We speculate at least two critical issues that need to be discussed with the patients who want MIOL implantation and have a clinically insignificant ERM. First, the postoperative visual quality might be worse than the patients without ERM. Even a clinically insignificant ERM that does not involve the fovea was shown to affect the postoperative visual quality in the present study. Second, the ERM may progress to a clinically relevant stage as they age. Although ERMs can be removed surgically, the surgical outcome is not always predictable. The removal of an advanced ERM frequently results in poor postoperative visual quality, whereas the surgical excision of an early ERM runs a high risk–benefit ratio from unexpected events during the surgical procedure. Also, the operative field during vitrectomy and ERM peeling is greatly influenced by the implanted IOL’s optical design, resulting in iatrogenic retinal damage [20, 21].

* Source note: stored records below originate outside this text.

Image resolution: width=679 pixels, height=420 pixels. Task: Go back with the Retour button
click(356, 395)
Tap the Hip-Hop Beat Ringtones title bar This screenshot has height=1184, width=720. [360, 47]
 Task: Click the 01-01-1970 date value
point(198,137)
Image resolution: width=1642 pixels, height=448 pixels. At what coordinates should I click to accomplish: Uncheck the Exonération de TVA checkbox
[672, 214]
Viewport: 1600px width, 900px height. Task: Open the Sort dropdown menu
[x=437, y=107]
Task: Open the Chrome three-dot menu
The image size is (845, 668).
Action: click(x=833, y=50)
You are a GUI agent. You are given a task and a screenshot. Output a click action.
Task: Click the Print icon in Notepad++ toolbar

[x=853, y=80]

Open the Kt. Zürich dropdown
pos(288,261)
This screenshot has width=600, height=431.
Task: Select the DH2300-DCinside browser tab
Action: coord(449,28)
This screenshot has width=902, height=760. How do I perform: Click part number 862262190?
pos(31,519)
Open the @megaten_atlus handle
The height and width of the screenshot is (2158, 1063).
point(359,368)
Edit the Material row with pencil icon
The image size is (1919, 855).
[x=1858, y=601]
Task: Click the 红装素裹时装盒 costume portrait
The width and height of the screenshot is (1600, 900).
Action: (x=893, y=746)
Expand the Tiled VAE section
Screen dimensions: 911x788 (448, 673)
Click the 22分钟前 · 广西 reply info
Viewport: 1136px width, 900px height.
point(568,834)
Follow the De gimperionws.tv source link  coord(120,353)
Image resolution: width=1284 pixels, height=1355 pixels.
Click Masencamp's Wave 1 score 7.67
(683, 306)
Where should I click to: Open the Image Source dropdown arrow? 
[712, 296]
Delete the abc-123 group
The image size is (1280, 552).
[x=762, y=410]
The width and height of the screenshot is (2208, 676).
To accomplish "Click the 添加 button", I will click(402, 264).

The number of cases of patients who have had presbyopic correction using an MIOL increases as the optical design improves, and the need for a glass-free life increases. Whereas mature ERMs can be detected by biomicroscope or fundus photographs, mild non-foveal involving ERMs can be underdiagnosed or misdiagnosed by conventional methods, including a previous version OCTs. Especially, grade 2 ERM showed statistically significant worse CDVA at postoperative 6 months, stressing the importance of a detailed preoperative macular screening using SD-OCT for a proper indication of MIOL implantation.

The present study has the limitation of cross-sectional data. Although most eyes with an ERM show a stable clinical course, some of the eyes with an ERM could progress in the long term [19, 22, 23]. Subclinical ERM can affect the postoperative visual quality as irregular corneal astigmatism does. A consensus for the proper indication of subclinical macular changes for MIOL implantation is mandatory.